REQUIRED ACTION:
For the records below, print the lines from the line with "România (18, 742)" through the line with "Isprobajte besplatno (38, 323)" exactly as written; include both end lines and exclude the rest.

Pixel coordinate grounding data
**********
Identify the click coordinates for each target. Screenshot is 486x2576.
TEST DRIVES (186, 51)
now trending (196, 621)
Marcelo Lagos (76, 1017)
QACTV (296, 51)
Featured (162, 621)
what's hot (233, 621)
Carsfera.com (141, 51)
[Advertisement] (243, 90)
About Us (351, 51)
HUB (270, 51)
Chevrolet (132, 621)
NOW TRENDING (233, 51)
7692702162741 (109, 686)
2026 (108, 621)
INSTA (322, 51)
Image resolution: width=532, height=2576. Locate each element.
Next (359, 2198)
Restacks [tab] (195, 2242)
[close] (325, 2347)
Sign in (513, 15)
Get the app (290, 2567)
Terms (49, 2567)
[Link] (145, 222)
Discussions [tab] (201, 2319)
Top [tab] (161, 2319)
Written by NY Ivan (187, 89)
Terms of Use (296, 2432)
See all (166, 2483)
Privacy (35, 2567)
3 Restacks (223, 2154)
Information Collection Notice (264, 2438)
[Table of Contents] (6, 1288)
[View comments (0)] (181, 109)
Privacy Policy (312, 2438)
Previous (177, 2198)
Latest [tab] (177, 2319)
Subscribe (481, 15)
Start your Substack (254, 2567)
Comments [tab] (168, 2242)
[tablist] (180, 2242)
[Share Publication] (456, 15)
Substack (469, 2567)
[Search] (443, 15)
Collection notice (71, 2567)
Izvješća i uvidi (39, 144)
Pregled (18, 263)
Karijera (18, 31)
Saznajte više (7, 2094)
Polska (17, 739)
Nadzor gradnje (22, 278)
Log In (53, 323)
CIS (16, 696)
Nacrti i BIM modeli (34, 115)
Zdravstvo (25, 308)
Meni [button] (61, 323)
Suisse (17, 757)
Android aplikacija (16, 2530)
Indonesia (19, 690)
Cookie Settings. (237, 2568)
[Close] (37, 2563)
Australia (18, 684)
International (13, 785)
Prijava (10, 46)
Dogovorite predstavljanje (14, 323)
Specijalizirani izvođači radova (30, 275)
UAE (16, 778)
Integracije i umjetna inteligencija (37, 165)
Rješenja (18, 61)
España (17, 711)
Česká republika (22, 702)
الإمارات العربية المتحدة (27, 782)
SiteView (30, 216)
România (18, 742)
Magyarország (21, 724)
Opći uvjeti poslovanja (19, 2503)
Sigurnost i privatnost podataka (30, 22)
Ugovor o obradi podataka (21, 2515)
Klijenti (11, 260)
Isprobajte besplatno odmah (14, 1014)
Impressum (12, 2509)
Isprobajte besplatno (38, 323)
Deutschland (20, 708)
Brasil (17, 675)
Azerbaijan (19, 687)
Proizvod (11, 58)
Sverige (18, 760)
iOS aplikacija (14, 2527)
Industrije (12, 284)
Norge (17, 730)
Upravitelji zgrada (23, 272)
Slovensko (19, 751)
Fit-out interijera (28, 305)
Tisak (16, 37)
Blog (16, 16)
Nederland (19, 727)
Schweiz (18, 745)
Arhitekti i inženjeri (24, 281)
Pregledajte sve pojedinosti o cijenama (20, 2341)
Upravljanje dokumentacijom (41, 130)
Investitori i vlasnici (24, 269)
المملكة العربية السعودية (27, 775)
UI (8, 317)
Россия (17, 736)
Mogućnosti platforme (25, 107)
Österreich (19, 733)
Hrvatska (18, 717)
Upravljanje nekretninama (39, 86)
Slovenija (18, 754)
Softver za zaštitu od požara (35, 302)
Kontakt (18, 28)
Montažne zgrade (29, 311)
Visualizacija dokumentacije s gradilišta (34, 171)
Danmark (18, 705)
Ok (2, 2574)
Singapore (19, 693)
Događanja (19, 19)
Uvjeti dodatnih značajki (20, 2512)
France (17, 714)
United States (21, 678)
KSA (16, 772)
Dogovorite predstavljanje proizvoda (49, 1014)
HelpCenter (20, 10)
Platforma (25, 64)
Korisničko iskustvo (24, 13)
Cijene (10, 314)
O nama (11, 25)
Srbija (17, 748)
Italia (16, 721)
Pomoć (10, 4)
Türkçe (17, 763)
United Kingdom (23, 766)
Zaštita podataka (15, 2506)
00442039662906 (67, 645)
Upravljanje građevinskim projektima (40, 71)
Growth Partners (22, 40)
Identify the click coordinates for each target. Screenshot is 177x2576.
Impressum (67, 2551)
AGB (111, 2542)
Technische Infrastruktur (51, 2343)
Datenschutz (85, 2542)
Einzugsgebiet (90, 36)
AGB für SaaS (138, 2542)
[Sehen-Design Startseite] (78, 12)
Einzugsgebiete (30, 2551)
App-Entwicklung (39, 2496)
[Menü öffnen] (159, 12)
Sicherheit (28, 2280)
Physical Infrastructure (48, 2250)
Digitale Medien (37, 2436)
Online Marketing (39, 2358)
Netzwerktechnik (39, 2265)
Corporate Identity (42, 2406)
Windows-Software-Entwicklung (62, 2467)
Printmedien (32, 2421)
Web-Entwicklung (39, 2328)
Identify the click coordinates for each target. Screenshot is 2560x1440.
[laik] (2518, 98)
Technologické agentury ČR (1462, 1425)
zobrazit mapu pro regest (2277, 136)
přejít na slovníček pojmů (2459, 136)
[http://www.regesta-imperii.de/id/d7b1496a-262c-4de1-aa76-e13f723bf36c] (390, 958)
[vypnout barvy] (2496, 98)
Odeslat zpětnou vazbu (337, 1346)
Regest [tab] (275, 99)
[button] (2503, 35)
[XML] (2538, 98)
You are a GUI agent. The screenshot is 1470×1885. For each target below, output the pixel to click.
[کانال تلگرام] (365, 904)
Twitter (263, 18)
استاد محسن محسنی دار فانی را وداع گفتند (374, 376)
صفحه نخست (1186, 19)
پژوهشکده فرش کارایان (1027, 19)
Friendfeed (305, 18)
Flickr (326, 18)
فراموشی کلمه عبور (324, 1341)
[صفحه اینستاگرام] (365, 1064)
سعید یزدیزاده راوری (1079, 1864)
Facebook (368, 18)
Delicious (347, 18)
**********
EXERCISE RESULT:
România (18, 742)
Magyarország (21, 724)
Opći uvjeti poslovanja (19, 2503)
Sigurnost i privatnost podataka (30, 22)
Ugovor o obradi podataka (21, 2515)
Klijenti (11, 260)
Isprobajte besplatno odmah (14, 1014)
Impressum (12, 2509)
Isprobajte besplatno (38, 323)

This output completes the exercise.